There were a whirlwind of activities following our time at the spa: another meal with a virgin Bloody Mary, a visit to the Bellagio fine art museum, a trip to the top of the Eiffel Tower at sunset, ice skating on the roof at The Cosmopolitan, some gambling (and losing), until finally ending our night at the Mayfair Supper Club, which is a dinner-and-a-show situation with, again, incredible food and performers. And by the end of it all, I didn’t even care if I had an alcoholic beverage in my hand or not. By being busy and letting myself fully enjoy the activities, it became clear that alcohol was just an additive to having fun — not the reason behind it all.
A couple of days before I hopped on the plane, Dr. O’Connor told me the story of her mother, who was incredibly afraid of flying but wanted to see the world, so she faced her fears and became a flight attendant. I’m not saying that her mother and I have any kind of bravery or boldness in common — I simply refused a few Miller Lites at the roulette table while she went up miles into the sky — but the fact that we both went into the so-called “belly of the beast” to face something we were unsure of is something Dr. O’Connor calls admirable.

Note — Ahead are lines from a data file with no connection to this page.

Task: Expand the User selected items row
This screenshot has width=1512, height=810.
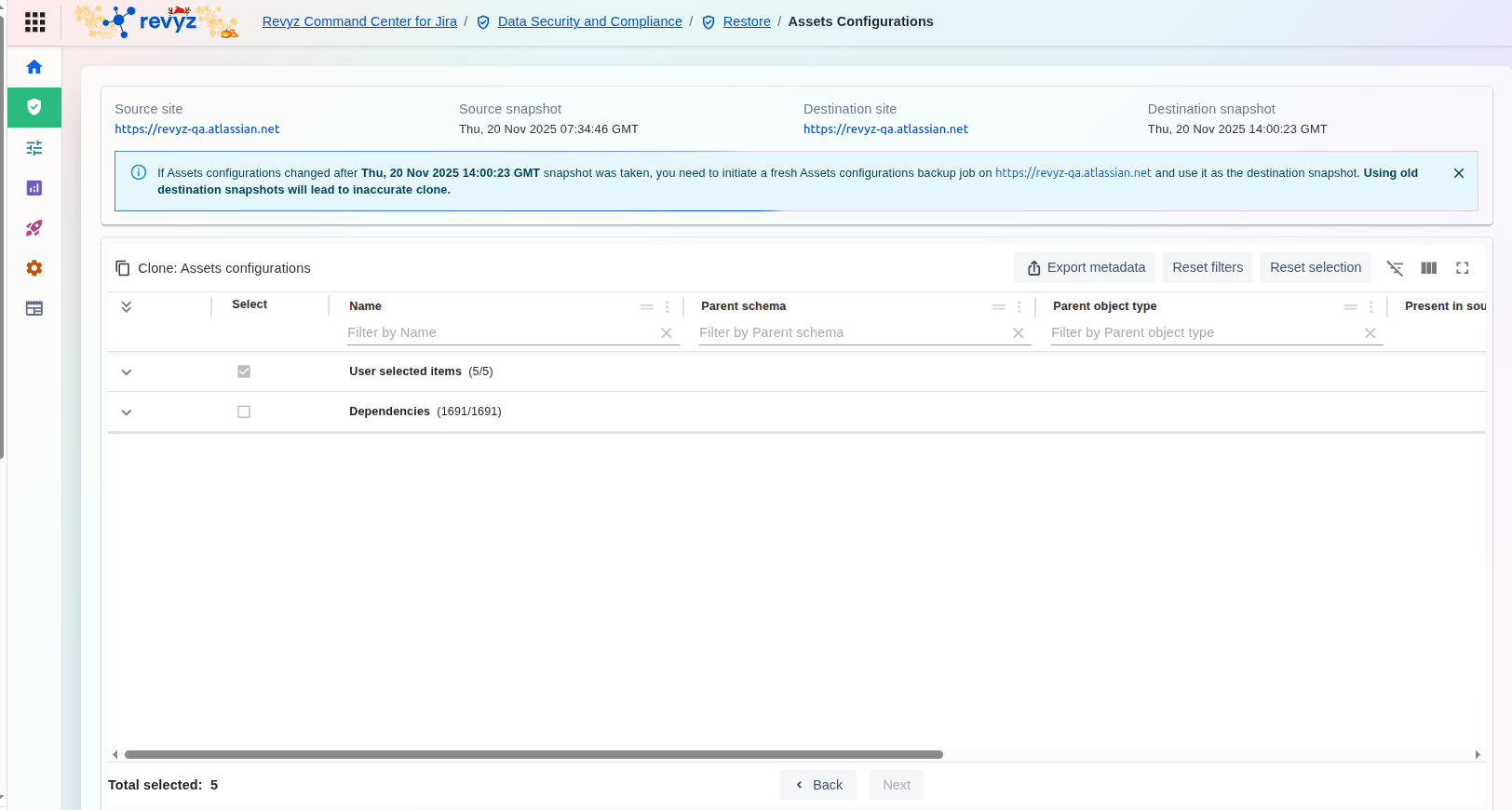Action: [127, 372]
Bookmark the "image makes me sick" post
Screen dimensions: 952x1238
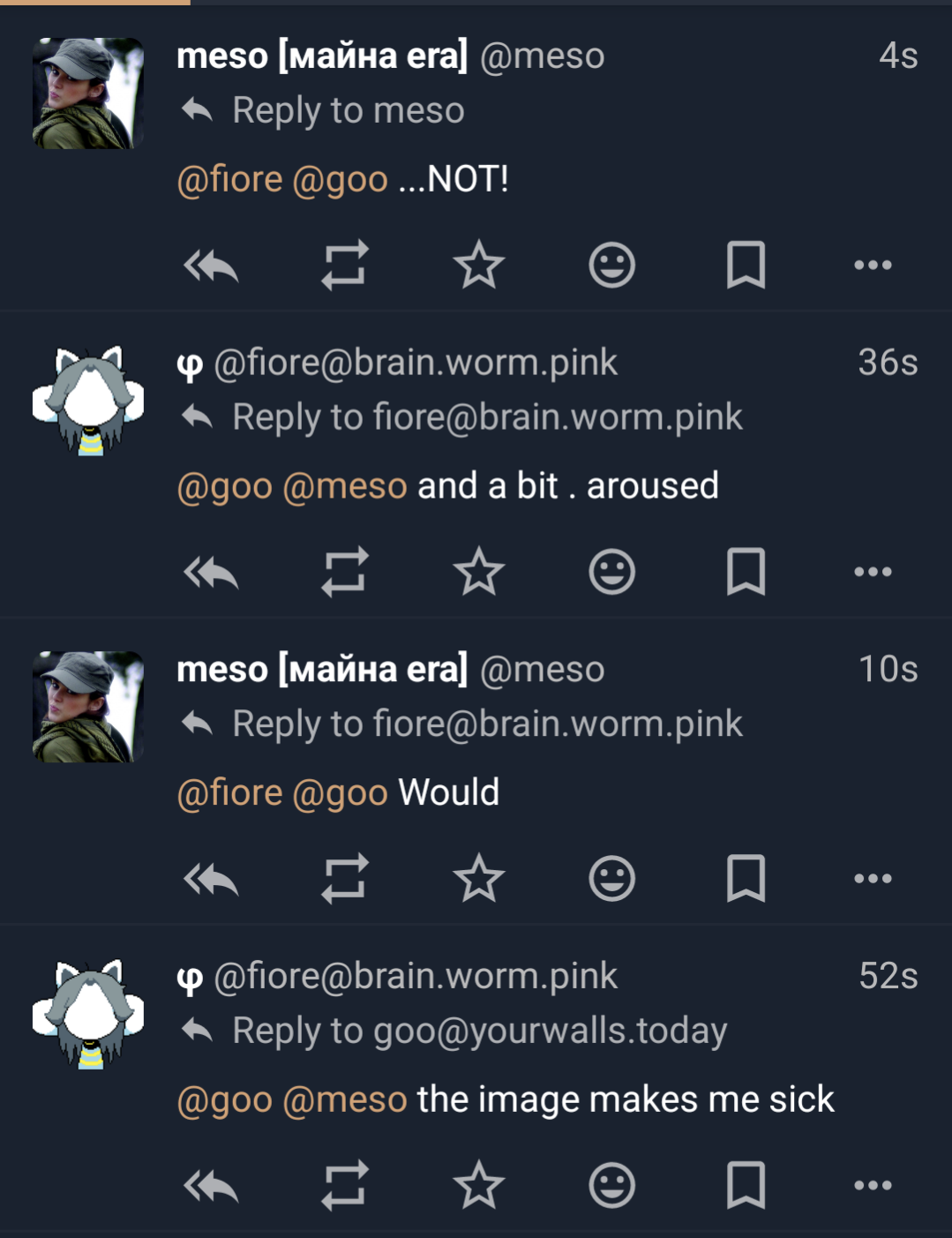coord(746,1185)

So, I did it. I went to Las Vegas and back without having a sip of alcohol. But I will say this: Although there was temptation at every turn and an endless carousel of possibilities to indulge myself in, being busy and distracted helped keep any desire for an alcoholic beverage out of my thoughts (and subsequently out of my hands). Now, I beg the question: Is the rest of Dry January in the cards for me? I’m still not so sure I want to go an entire month without an alcoholic beverage, but what this experiment taught me is that I probably — no, definitely — could.
For those who are spending the month skipping alcohol, Dr. O’Connor says it’s important to ask yourself how you respond when you disappoint yourself — no one is perfect, and not drinking for an entire month when alcohol is a present part of your life can be hard to achieve. Are you one to shrug it off and move on if you falter? Or do you take your failure more personally and beat yourself up over it? Prepare yourself and decide how you’re going to discipline yourself after.
For those looking to really, truly test themselves and unpack their relationship with booze, it’s kind of a perfect experiment. And realizing you have more willpower than you previously thought kind of makes it all worth it.
If you are struggling with substance abuse, please call the SAMHSA National Helpline at 1-800-662-4357 for free and confidential information.